Weekend links 221

cornell.jpg

Untitled (Penny Arcade Portrait of Lauren Bacall) (1946) by Joseph Cornell.

• Having been a Bernard Szajner enthusiast for many years it’s good to see his music receiving some belated reappraisal. David McKenna talked to Szajner about his Visions Of Dune album (which is being reissued by InFiné next month), laser harps, The (Hypothetical) Prophets, and working with Howard Devoto.

• Priscilla Frank posts some big views of Marjorie Cameron’s occult paintings as a preview of the forthcoming exhibition at MOCA Pacific Design Center, Los Angeles.

• Fascinating reading in light of the recent kerfuffle over True Detective, Christopher Loring Knowles on the possible sources of HP Lovecraft’s Cthulhu Mythos.

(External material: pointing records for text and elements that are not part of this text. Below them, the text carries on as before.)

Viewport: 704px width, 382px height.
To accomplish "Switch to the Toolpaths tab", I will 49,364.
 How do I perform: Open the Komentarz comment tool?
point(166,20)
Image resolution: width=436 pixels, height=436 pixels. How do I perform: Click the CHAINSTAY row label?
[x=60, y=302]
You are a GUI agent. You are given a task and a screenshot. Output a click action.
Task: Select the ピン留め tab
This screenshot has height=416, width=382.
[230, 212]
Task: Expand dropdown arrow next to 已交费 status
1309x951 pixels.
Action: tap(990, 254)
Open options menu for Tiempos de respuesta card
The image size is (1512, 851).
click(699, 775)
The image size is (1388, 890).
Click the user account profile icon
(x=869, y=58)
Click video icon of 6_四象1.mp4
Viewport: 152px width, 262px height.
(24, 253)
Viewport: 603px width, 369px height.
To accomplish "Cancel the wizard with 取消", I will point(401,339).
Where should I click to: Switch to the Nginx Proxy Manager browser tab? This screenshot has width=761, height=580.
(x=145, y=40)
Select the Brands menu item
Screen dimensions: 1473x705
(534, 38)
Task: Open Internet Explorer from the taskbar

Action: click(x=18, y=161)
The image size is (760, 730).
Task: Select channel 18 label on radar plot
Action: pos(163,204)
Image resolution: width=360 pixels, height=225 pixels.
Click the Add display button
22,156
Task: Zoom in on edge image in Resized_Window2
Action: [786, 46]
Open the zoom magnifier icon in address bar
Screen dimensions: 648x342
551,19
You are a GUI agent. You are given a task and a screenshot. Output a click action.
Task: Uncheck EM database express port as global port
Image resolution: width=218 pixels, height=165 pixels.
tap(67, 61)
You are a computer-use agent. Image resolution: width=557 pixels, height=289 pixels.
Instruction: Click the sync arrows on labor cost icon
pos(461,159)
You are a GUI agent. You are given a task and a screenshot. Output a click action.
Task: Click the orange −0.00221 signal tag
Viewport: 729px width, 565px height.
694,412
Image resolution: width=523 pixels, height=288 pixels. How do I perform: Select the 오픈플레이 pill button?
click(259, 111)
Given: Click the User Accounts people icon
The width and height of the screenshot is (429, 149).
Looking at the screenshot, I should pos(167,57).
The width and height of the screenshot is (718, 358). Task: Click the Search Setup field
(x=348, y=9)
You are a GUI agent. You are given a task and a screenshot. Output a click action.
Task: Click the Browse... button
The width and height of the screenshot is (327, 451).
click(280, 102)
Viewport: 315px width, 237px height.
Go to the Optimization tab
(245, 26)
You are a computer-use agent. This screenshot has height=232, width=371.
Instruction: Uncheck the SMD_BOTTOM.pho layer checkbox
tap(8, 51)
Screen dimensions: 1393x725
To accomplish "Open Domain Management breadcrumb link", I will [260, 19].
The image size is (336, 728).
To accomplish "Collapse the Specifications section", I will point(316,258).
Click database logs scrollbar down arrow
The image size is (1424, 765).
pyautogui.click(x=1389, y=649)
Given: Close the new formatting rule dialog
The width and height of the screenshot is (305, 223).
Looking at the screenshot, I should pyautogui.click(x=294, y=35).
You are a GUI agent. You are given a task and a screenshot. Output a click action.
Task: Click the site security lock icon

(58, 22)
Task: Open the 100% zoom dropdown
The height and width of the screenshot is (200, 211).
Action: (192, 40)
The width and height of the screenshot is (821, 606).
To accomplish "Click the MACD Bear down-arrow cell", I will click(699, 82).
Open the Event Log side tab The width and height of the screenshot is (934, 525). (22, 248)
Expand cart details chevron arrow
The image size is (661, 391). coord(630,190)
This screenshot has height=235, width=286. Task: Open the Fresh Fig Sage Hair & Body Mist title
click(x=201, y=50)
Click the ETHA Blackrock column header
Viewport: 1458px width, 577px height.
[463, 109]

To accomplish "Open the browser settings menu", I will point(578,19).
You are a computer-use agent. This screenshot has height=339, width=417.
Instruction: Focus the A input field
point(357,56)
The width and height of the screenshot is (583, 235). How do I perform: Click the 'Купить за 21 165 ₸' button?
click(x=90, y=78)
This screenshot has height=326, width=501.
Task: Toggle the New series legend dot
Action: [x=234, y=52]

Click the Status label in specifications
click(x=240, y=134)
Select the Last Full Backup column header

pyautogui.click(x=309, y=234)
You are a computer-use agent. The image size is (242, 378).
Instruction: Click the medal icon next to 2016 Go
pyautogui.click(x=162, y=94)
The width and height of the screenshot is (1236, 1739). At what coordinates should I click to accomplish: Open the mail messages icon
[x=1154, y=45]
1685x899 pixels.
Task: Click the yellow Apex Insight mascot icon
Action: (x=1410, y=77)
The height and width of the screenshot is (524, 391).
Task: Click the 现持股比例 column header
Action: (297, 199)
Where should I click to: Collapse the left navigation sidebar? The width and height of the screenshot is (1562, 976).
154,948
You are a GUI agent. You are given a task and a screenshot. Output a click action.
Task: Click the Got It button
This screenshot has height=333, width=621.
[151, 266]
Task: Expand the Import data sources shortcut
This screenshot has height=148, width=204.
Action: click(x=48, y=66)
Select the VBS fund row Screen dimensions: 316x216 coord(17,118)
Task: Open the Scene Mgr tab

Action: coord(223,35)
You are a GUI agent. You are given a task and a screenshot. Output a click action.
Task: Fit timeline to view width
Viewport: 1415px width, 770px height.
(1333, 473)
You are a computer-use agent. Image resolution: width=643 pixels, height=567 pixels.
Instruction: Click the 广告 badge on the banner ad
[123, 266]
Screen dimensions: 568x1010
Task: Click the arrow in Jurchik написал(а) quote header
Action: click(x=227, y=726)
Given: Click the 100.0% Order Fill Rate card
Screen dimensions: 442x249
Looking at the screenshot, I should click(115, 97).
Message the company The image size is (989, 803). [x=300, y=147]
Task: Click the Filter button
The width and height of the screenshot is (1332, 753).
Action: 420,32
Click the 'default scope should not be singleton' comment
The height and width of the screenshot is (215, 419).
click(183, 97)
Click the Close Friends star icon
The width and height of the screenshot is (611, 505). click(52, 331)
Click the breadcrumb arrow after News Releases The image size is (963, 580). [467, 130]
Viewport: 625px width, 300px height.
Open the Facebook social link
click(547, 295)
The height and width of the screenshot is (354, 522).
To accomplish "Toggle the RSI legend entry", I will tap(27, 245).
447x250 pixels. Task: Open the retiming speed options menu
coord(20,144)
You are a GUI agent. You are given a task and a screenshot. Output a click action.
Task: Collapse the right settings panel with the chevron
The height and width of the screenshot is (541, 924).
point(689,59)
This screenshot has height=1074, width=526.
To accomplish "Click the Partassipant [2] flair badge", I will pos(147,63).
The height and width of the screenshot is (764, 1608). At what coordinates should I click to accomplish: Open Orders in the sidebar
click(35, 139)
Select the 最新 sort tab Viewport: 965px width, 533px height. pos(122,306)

Those who set up oppositions between the electronic technology and that of the printing press perpetuate Frollo’s fallacy. They want us to believe that the book—an instrument as perfect as the wheel or the knife, capable of holding memory and experience, an instrument that is truly interactive, allowing us to begin and end a text wherever we choose, to annotate in the margins, to give its reading a rhythm at will—should be discarded in favor of a newer tool. Such intransigent choices result in technocratic extremism. In an intelligent world, electronic devices and printed books share the space of our work desks and offer each of us different qualities and reading possibilities. Context, whether intellectual or material, matters, as most readers know.

Alberto Manguel, lucid as always, on the act and import of reading.

• “It’s time to give prog rock’s artist-in-residence Roger Dean his due,” says Amber Frost. No argument there, I did my bit in 2010.

• “Why do the covers of so many self-published books look like shit?” asks B. David Zarley.

• Mixes of the week: FACT mix 455 by Airhead, and Secret Thirteen mix 225 by Clock DVA.

• At Core77: Rain Noe chooses favourite skyscraper photos by Russian urban explorers.

• “O, Excellent Air Bag”: Mike Jay on the nitrous oxide fad of the early 19th century.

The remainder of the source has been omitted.